Despite those challenges, Shane said that he met some incredible people in that period of life, and even brought his children into the world up north.

“I look back and it was fantastic really to set a new club up – I remember, I think it was a January, where 60 of us were on a plane who didn’t know each other moving up to Brisbane and into a hotel,” he said.

“And people gradually got houses, and when someone got a new house we’d all go over there for a housewarming.

“I went up there with no children, and came home with three, so it was a good time family-wise.”

But home is where the heart is, and Shane eventually returned to Carlton after a year as Oakleigh senior coach in the VFA, becoming the Blues’ recruiting manager from 1994 to 2004, before spending 2005 to 2018 as Carlton’s football administration manager and now as the spirit of Carlton manager where he handles the past players and life members.

Its fair to say with over three decades at the club, he’s made an iconic name for himself.

He said he still absolutely loves being involved with the footy club.

“I give whatever support the club needs now,” he said.

“I ended up going up to the hubs last season and helping out all the families up there.

“I just love the Blues, and if they need anything, I’m happy to do it – I’m so lucky to still be involved, and be able to work there for so long.”

In 2014, Shane was also awarded the prestigious Jack Titus Service Award for his exemplary work in football over such a long period of time.

The award – named after Richmond legend Jack Titus – is a distinguished honour not lost on him even to this day.

“I was absolutely over the moon when I got it,” he said.

“People like Wes Lofts, and my first boss Keith McKenzie had won the award as well – it’s hard to describe, you have to pinch yourself sometimes.

“I’ve come from a little country Gippsland town, and while I was not good enough to make it playing wise, I was lucky enough to work with some incredible people.

“Jack Titus was just a legend, not just as a player, but an administrator – it’s incredible, I’m very lucky.”

The newly anointed AFL Life Member has seen some remarkable footballers up close across four decades, but can he narrow down who the best player he’s ever seen is?

“(Stephen) Kernahan is up there, Kenny Hunter was an amazing player, and Doug Hawkins, he was as good as you’ll ever see,” he said.

“In my time at Footscray, I’ve never seen a bloke (Hawkins) that could be in a circle of 10 blokes and still find a way out.
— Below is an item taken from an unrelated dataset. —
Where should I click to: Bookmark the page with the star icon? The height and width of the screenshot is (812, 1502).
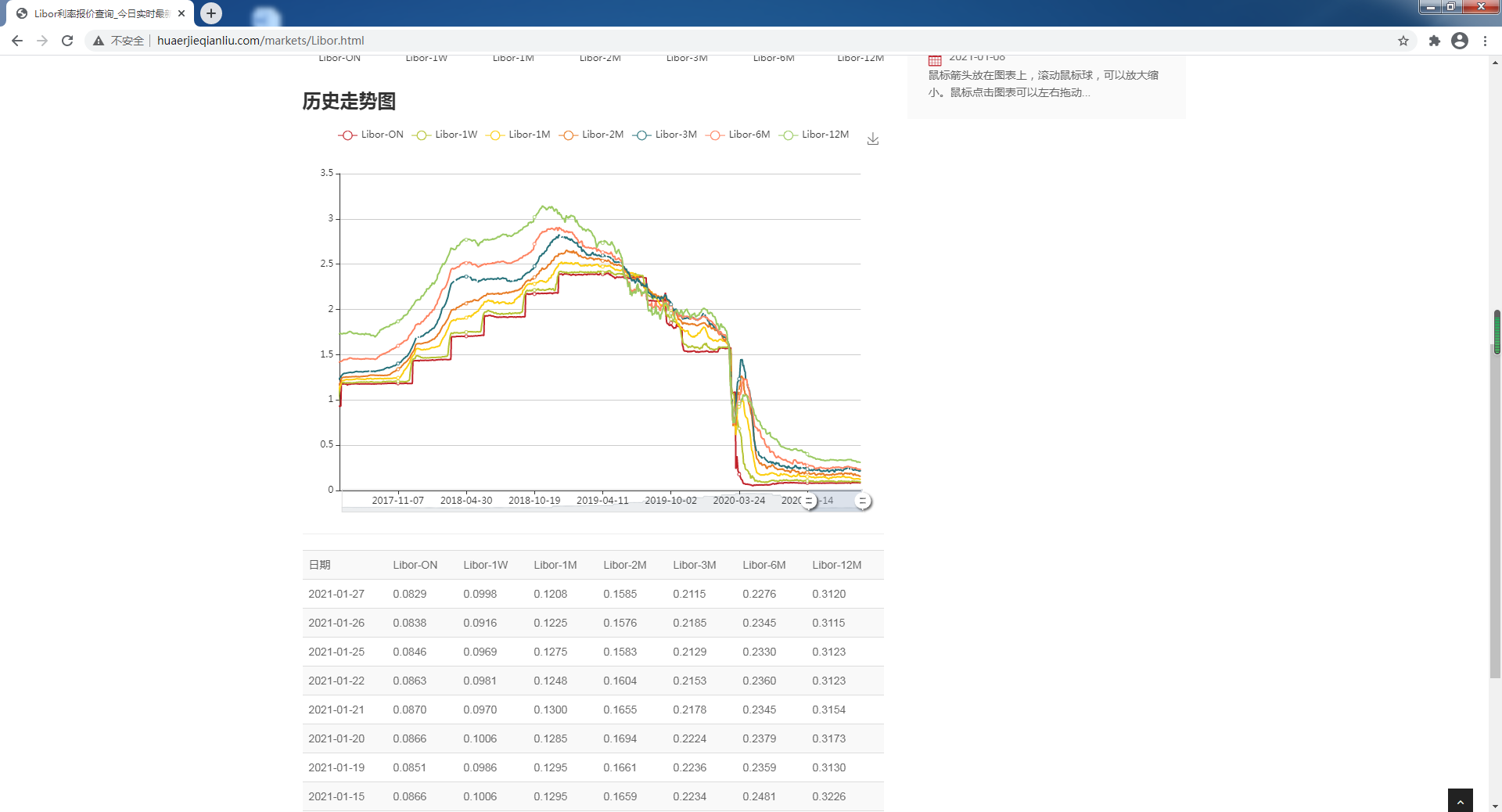[1403, 41]
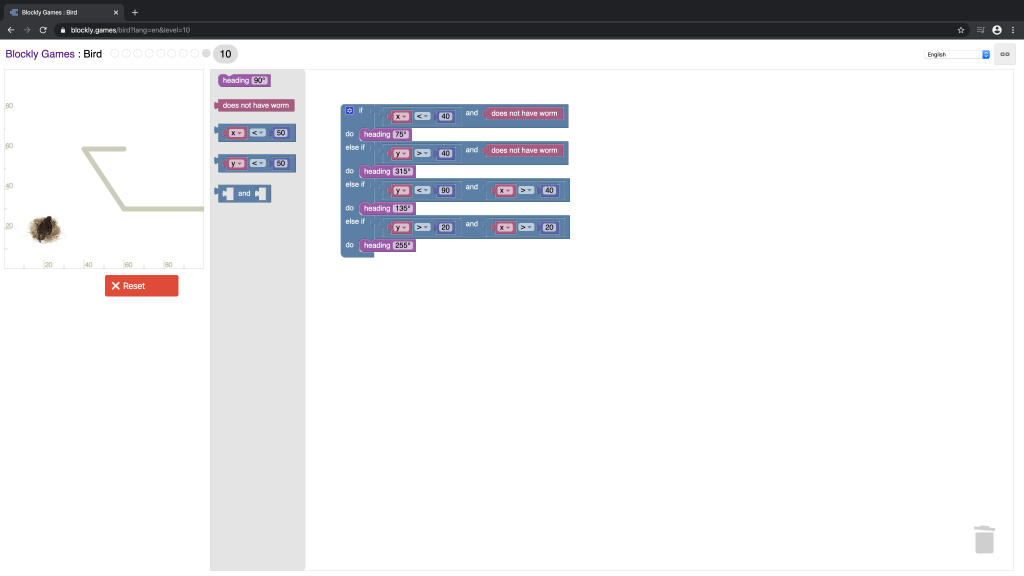Screen dimensions: 1024x576
Task: Open the Blockly Games home link
Action: (39, 54)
He was amazing.

“There’s Bruce Doull, I’ve been lucky enough to work with him, and Juddy (Chris Judd) was incredible.

“But I think the best player I’ve ever seen is Polly Farmer – I wasn’t a Geelong supporter growing up, I was Collingwood, but I remember when I was young this great Indigenous footballer handballed the ball 30-odd metres to Billy Goggin one day, and I couldn’t get over how he could do that.

“There’s so many in different eras – Geoff Raines at Richmond and Brisbane, Brad Hardie were terrific footballers, but Polly is the one that stands out.”

From a country boy hailing from Bunyip to overseeing some of the most famous periods in football history, it’s been a journey worth celebrating.

It’s truly been a remarkable life spent in football.